Most K Street lobbyists could not organize a two-car funeral. They don't storm meetings. They buy friends with $1,000 checks. And if GOP operatives are turning out these crowds, why could they not turn them out for John McCain, unless Sister Sarah showed up?
The Obamaites had best wake up. Opposition to health-care reform is surging, and Barack Obama's campaigning has gone hand-in-hand with collapsing support, just as George W. Bush's barnstorming did for Social Security reform.
There is an anger out there unseen since Ross Perot was leading Bush I and Bill Clinton in the presidential trial heats in 1992.
Who are these folks? Why are they angry?
In his essay "Decline of the American Male" in USA Today, David Zinczenko, editor of Men's Health, give us a clue. "Of the 5.2 million people who've lost their jobs since last summer, four out of five were men. Some experts predict that this year, for the first time, more American women will have jobs than men."

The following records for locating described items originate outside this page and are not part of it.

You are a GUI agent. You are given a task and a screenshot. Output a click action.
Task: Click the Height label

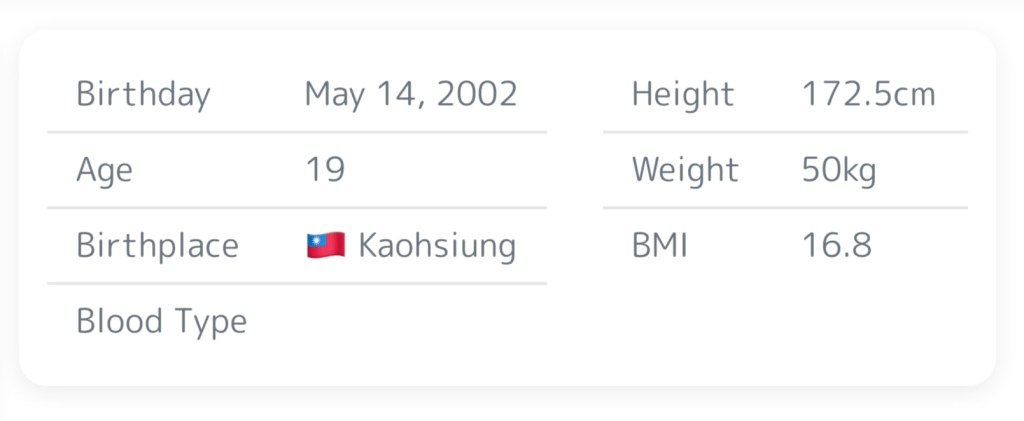(x=682, y=95)
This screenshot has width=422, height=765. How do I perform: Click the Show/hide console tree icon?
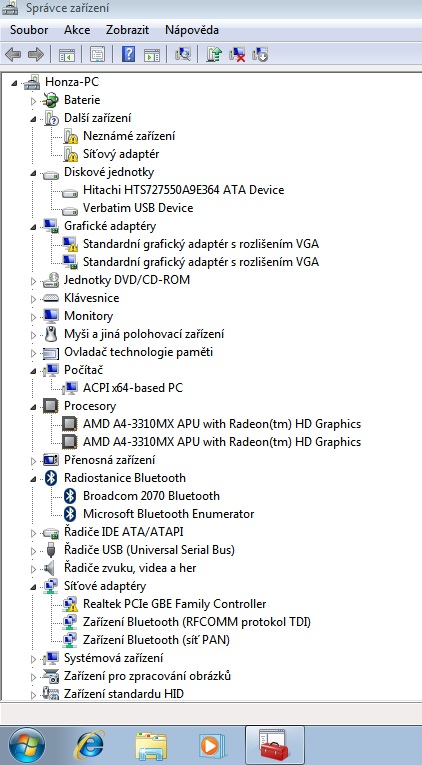click(x=67, y=54)
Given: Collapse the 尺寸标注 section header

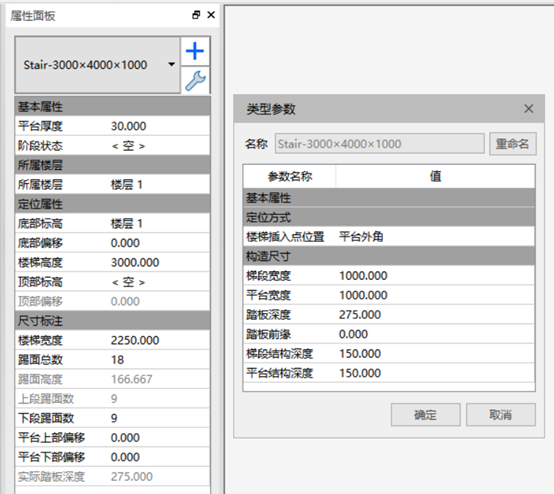Looking at the screenshot, I should click(113, 321).
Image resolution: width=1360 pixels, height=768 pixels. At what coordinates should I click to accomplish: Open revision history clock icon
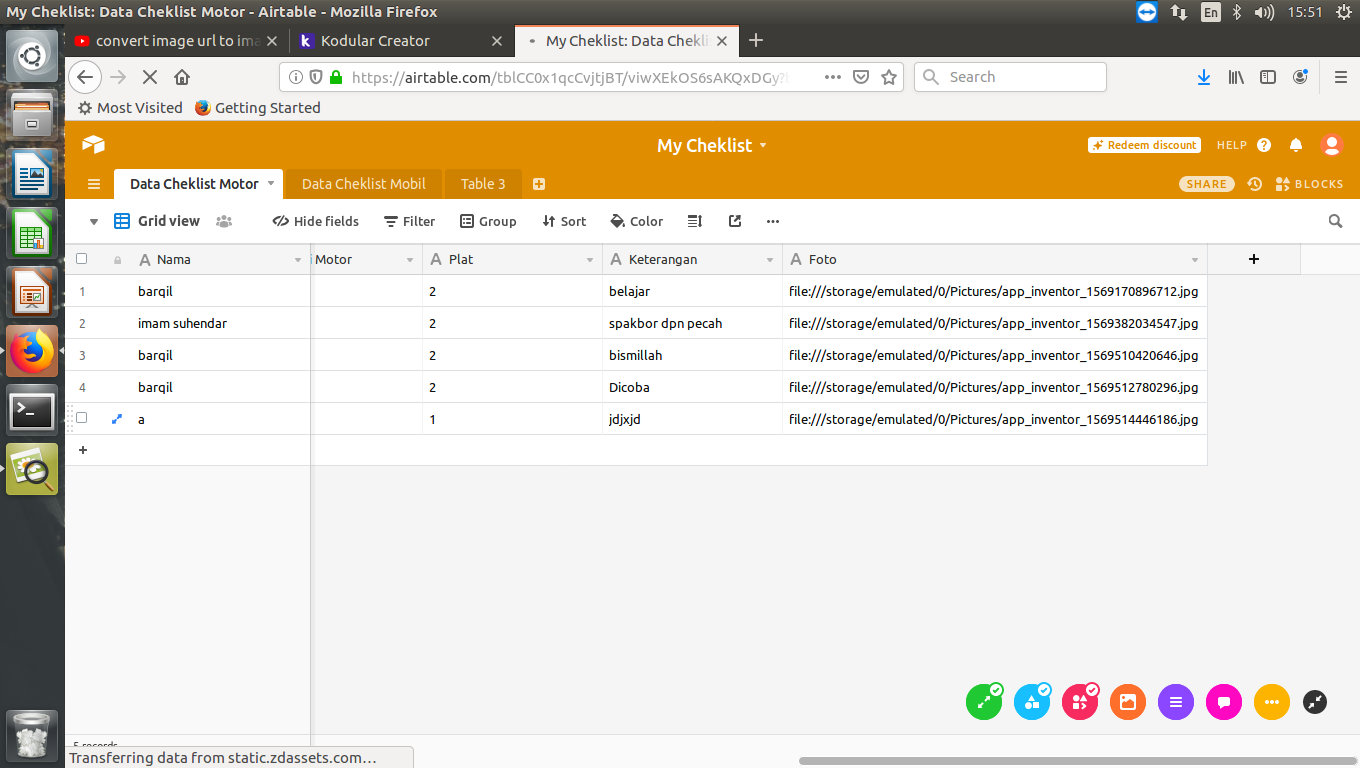[x=1254, y=184]
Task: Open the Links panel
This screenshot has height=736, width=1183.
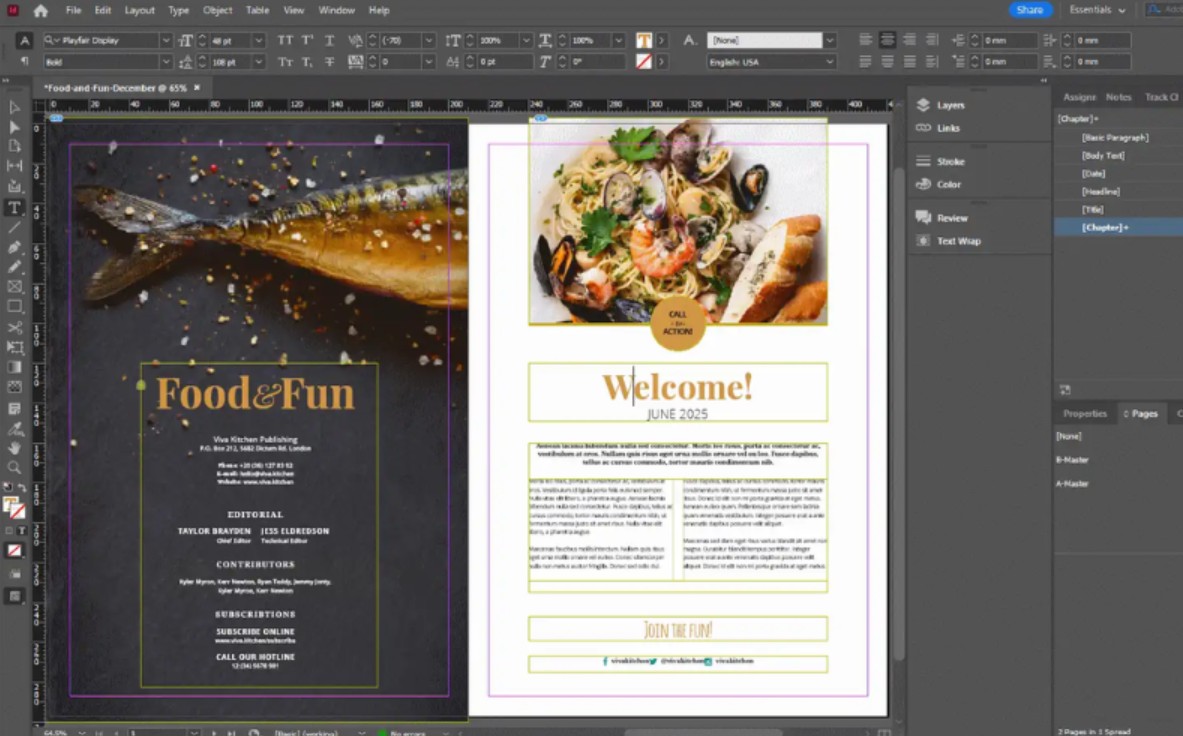Action: coord(946,127)
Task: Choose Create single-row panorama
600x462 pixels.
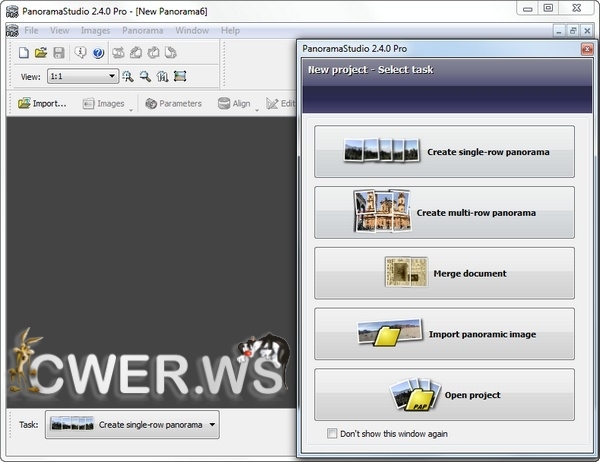Action: click(444, 152)
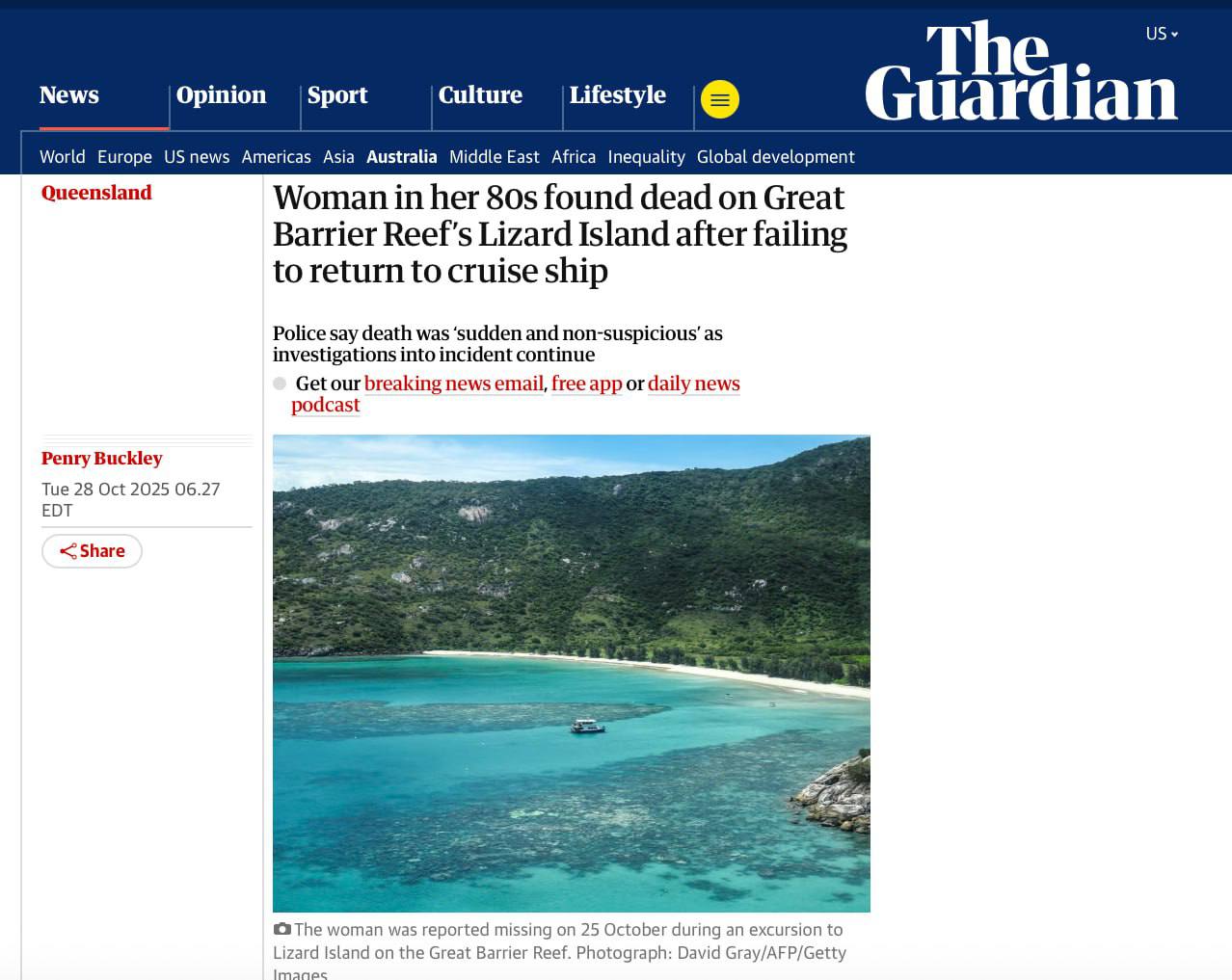Open the Lifestyle section
This screenshot has height=980, width=1232.
click(x=617, y=94)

Ed Rubenstein, who has written for Forbes, National Review and the Wall Street Journal, blogs on VDARE.com that if one uses the household survey of job losses for June-July, Hispanics gained 150,000 positions, while non-Hispanics lost 679,000. Guess who got the stimulus jobs.
Going back to the beginning of the Bush presidency, Rubenstein says that "for every 100 Hispanics employed in January 2001, there are now 122.5. ... (But) for every 100 non-Hispanics employed in January 2001, there are now 98.9."
Since 2001, Hispanic employment has increased by 3,627,000 positions, while non-Hispanic positions have fallen by 1,362,000. For black and white America, the Bush decade did not begin well or end well, and it has gotten worse under Obama.
African-Americans remain loyal, but among white folks, where Obama ran stronger than John Kerry or Al Gore, he is hemorrhaging.